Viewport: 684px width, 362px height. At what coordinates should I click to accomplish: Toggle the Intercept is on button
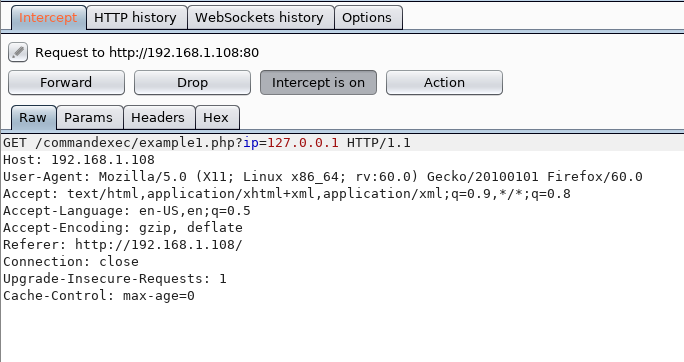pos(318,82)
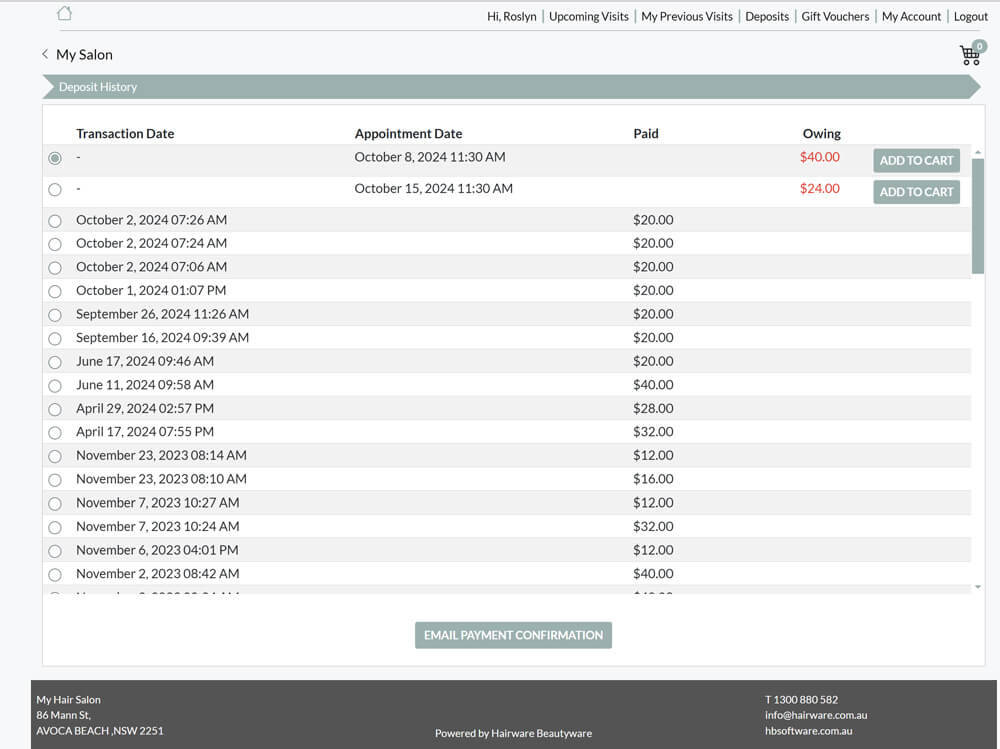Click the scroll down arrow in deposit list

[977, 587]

▬▬▬

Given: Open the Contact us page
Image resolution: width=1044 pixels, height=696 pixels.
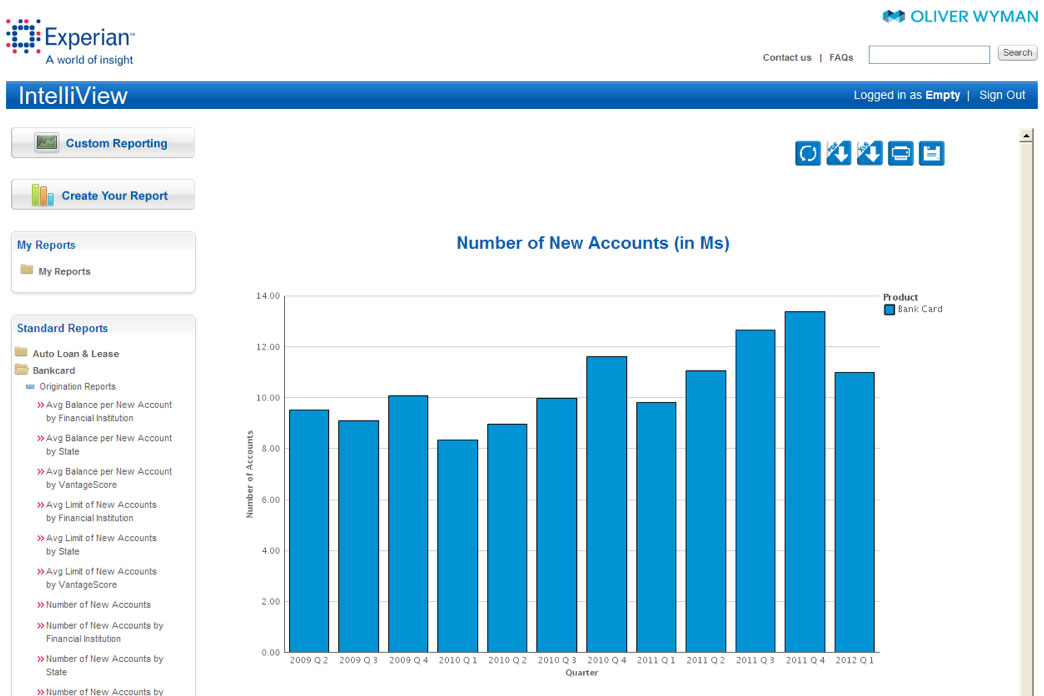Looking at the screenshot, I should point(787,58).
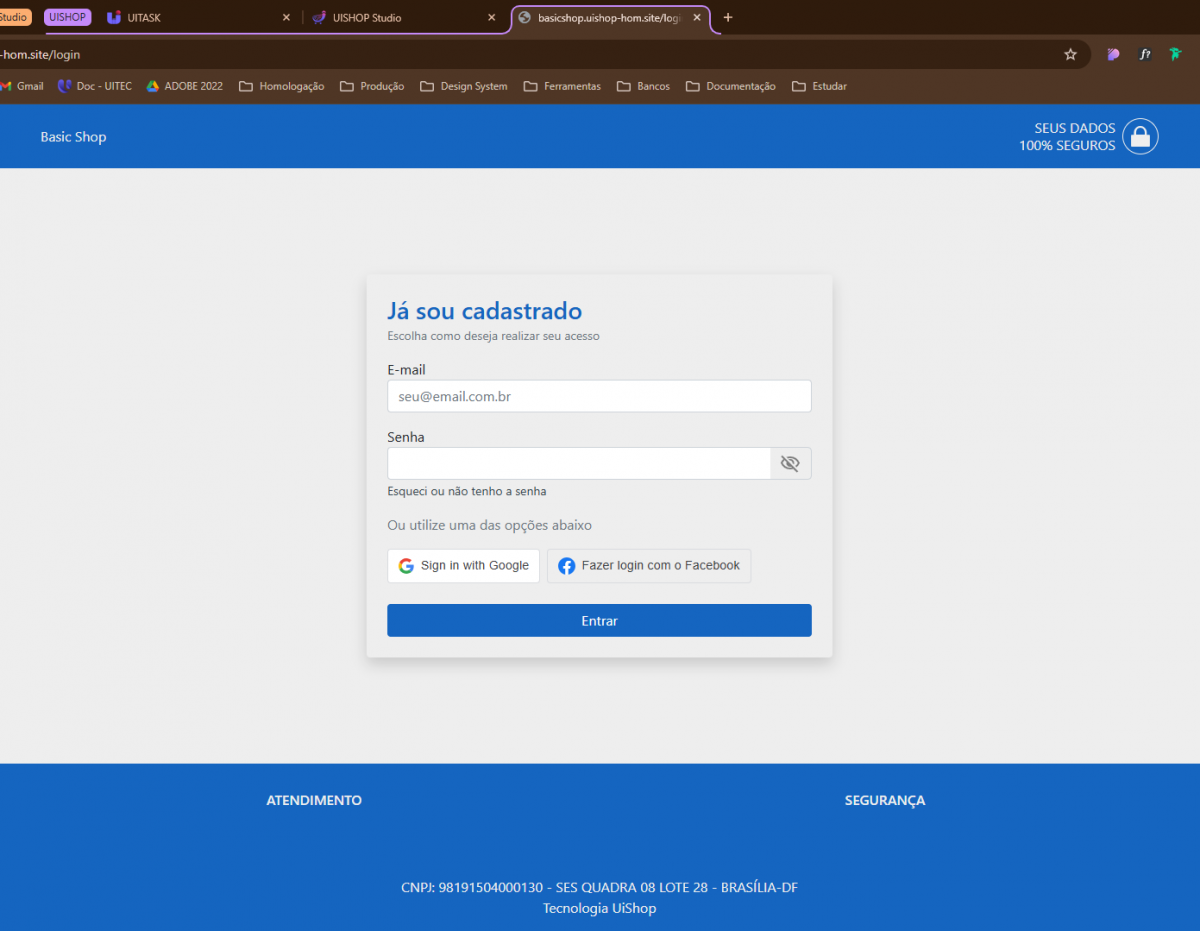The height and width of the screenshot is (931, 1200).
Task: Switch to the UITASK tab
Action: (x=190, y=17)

▬▬▬

• _EXERCISE DETAILS_
Render the records from the line containing "Given: Open the Contact us page" through the line containing "Action: (x=190, y=17)" as a JSON list of strings, one string per line, skipping blank lines. Omit the pictures from the list.

• _TASK ANSWER_
[
  "Given: Open the Contact us page",
  "Image resolution: width=1044 pixels, height=696 pixels.",
  "Looking at the screenshot, I should point(787,58).",
  "The height and width of the screenshot is (931, 1200).",
  "Task: Switch to the UITASK tab",
  "Action: (x=190, y=17)"
]